PROBLEM DETAILS:
Filter the material below so that only lines containing "coding" remain.

DATA:
**********

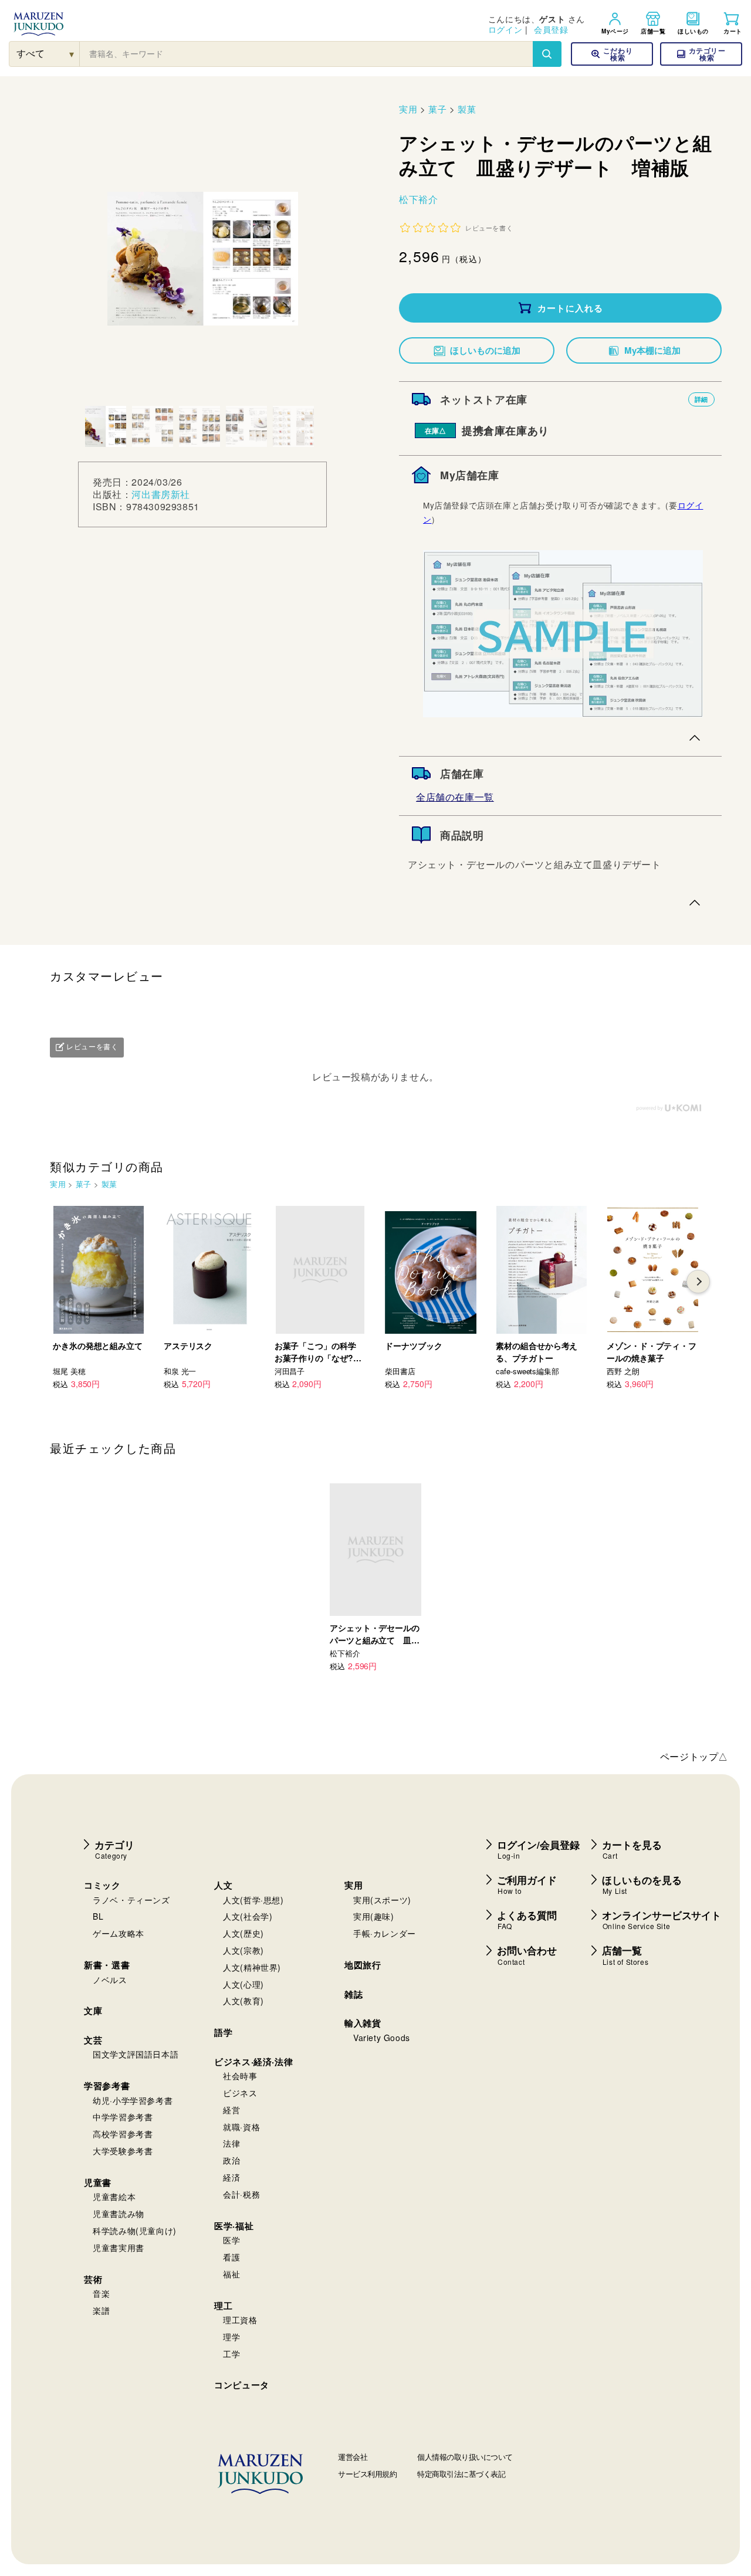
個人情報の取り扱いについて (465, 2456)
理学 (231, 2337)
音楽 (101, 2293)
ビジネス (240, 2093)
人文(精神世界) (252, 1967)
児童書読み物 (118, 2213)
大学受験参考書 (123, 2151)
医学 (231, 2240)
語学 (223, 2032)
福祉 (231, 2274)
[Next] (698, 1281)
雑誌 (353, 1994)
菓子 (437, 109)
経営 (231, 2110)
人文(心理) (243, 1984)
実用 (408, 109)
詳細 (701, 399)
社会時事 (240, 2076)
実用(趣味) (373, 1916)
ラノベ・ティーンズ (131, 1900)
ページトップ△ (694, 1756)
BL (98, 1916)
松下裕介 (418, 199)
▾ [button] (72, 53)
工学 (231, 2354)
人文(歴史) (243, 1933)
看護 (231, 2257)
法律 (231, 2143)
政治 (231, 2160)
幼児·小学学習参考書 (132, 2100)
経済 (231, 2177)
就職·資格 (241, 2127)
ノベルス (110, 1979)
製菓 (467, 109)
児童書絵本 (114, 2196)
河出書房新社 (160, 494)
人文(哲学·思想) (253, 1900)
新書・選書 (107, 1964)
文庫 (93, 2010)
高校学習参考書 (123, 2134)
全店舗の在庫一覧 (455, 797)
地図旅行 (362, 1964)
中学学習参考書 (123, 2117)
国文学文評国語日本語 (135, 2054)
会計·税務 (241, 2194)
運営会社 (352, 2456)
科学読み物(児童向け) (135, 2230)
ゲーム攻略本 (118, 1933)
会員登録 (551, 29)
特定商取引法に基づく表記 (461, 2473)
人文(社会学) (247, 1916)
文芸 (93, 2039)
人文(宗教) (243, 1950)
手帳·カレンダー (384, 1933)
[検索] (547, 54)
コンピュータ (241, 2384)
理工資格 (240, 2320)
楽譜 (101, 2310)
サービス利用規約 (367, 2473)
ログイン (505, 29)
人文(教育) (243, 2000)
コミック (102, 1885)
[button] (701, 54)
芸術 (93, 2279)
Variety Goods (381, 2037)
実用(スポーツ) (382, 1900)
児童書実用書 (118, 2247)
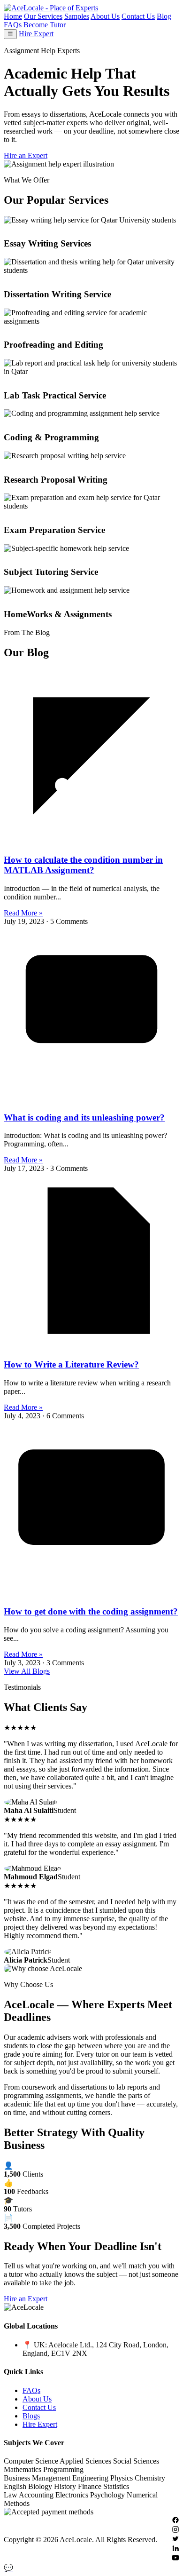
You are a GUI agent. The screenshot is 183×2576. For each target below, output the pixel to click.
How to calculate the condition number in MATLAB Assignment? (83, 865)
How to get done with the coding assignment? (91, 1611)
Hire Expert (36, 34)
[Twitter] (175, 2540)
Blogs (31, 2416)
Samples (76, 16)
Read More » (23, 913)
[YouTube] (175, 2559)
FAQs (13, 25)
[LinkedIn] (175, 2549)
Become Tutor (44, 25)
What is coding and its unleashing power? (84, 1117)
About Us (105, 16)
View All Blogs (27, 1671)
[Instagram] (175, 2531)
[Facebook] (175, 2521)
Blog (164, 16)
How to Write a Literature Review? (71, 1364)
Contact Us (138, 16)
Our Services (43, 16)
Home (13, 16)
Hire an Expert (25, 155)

**********

ANSWER TO THIS TASK:
How to get done with the coding assignment? (91, 1611)
What is coding and its unleashing power? (84, 1117)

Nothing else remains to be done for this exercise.